Da redação
O senador Rodrigo Pacheco (PSD-MG), apontado como favorito do presidente Lula (PT) para concorrer ao governo de Minas Gerais, deve se reunir com o petista na próxima semana para discutir sua possível candidatura e anunciar sua filiação ao União Brasil. A troca de partido, já acertada e prevista para os próximos dias, foi articulada pelo presidente do Senado, Davi Alcolumbre (União Brasil-AP).
A mudança de sigla foi comunicada ao diretório mineiro do União Brasil. O atual presidente estadual, deputado Marcelo Freitas, deixará o partido e tende a migrar para o PL. Rodrigo de Castro, aliado de Pacheco, assumirá o comando do diretório estadual, enquanto o prefeito de Belo Horizonte, Álvaro Damião, é cotado para chefiar a federação União Brasil-PP em Minas.
Com as mudanças, o partido e a federação se afastam da candidatura do vice-governador Mateus Simões (PSD), que assumirá o governo em abril com a renúncia de Romeu Zema (Novo) e tentará a reeleição. A filiação de Simões ao PSD forçou a saída de Pacheco do partido. Zema, por sua vez, deve disputar a Presidência da República com respaldo do vice.

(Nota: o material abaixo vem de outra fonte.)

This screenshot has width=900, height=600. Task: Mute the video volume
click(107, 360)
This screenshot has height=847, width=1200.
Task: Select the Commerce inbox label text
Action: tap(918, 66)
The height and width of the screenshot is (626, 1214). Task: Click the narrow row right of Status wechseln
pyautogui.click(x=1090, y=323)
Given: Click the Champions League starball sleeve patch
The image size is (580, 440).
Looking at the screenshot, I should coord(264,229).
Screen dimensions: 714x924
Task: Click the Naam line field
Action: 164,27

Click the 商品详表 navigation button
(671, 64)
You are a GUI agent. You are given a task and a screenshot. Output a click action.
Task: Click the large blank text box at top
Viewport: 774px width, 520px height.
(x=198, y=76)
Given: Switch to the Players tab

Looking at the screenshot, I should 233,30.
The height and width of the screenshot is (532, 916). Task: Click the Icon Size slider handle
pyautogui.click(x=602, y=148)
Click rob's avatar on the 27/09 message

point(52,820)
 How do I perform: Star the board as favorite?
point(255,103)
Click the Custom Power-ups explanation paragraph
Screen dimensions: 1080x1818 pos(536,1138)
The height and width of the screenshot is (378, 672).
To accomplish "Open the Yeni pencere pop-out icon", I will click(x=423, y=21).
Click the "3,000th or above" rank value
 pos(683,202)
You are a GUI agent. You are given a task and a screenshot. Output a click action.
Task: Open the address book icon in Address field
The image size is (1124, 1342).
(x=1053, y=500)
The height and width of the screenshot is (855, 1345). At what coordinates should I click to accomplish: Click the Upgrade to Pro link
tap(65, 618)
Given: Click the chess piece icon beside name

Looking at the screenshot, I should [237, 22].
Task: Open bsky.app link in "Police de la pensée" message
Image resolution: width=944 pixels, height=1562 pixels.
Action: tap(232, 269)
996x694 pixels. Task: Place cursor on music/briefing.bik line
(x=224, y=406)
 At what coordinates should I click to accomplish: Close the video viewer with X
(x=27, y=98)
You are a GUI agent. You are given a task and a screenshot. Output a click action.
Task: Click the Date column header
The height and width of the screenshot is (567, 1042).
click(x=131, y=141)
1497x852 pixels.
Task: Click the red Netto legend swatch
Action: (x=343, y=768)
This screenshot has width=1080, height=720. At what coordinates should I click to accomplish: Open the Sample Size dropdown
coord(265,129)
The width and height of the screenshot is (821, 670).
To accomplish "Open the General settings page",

Segundo aliados, Pacheco ainda avalia se concorrerá ao governo mineiro, à reeleição no Senado ou se deixará a vida política ao fim do mandato em fevereiro de 2025. O encontro com Lula busca avaliar a viabilidade da candidatura e discutir estratégias para ampliar a votação no segundo maior colégio eleitoral do país.
Em 2025, o União Brasil rompeu momentaneamente com o governo Lula, mas se reaproximou após a indicação de Gustavo Feliciano ao Ministério do Turismo. O PT ainda cogita alternativas, caso Pacheco mantenha a intenção de deixar a vida pública, mas Lula insiste em tê-lo como candidato em Minas.